- ENTRIES SUPPLIED
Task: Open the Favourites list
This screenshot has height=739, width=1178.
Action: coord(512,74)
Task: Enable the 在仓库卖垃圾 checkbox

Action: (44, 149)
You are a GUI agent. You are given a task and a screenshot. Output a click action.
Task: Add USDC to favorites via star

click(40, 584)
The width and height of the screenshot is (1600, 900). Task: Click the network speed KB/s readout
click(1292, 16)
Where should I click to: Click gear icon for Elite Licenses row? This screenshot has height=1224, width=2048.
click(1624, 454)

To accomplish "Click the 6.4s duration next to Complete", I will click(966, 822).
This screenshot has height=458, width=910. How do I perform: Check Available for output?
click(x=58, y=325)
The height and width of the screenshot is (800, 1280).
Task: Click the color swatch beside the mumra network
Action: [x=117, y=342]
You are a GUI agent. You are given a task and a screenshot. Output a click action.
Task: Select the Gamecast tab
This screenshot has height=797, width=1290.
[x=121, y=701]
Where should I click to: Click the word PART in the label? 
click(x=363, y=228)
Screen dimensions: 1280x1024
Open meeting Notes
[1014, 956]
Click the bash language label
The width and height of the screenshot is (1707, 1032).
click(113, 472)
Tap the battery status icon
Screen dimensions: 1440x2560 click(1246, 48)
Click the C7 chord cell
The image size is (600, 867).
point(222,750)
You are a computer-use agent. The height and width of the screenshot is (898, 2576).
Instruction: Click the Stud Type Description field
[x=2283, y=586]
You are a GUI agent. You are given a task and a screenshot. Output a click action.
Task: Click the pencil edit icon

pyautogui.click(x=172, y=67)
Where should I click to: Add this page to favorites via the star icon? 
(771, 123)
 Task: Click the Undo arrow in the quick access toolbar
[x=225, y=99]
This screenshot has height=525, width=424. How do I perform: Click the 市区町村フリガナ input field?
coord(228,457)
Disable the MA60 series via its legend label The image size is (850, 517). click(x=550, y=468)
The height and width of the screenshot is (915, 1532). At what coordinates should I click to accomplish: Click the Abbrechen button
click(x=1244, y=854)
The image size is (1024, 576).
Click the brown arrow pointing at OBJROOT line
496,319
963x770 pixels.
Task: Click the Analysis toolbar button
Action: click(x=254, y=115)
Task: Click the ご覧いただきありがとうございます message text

- WHAT THIS TASK INVOLVES
Reply with exactly the lines from the one containing "This screenshot has height=458, width=910." to the last line of the material, inclusive, and with nothing more.

- RESPONSE TO THE EXERCISE
This screenshot has height=458, width=910. How do I perform: Check Available for output?
click(x=58, y=325)
The height and width of the screenshot is (800, 1280).
Task: Click the color swatch beside the mumra network
Action: [x=117, y=342]
You are a GUI agent. You are given a task and a screenshot. Output a click action.
Task: Select the Gamecast tab
This screenshot has height=797, width=1290.
[x=121, y=701]
Where should I click to: Click the word PART in the label? 
click(x=363, y=228)
Screen dimensions: 1280x1024
Open meeting Notes
[1014, 956]
Click the bash language label
The width and height of the screenshot is (1707, 1032).
click(113, 472)
Tap the battery status icon
Screen dimensions: 1440x2560 click(1246, 48)
Click the C7 chord cell
The image size is (600, 867).
point(222,750)
You are a computer-use agent. The height and width of the screenshot is (898, 2576).
Instruction: Click the Stud Type Description field
[x=2283, y=586]
You are a GUI agent. You are given a task and a screenshot. Output a click action.
Task: Click the pencil edit icon

pyautogui.click(x=172, y=67)
Where should I click to: Add this page to favorites via the star icon? 
(771, 123)
 Task: Click the Undo arrow in the quick access toolbar
[x=225, y=99]
This screenshot has height=525, width=424. How do I perform: Click the 市区町村フリガナ input field?
coord(228,457)
Disable the MA60 series via its legend label The image size is (850, 517). click(x=550, y=468)
The height and width of the screenshot is (915, 1532). At what coordinates should I click to accomplish: Click the Abbrechen button
click(x=1244, y=854)
The image size is (1024, 576).
Click the brown arrow pointing at OBJROOT line
496,319
963x770 pixels.
Task: Click the Analysis toolbar button
Action: click(x=254, y=115)
Task: Click the ご覧いただきありがとうございます message text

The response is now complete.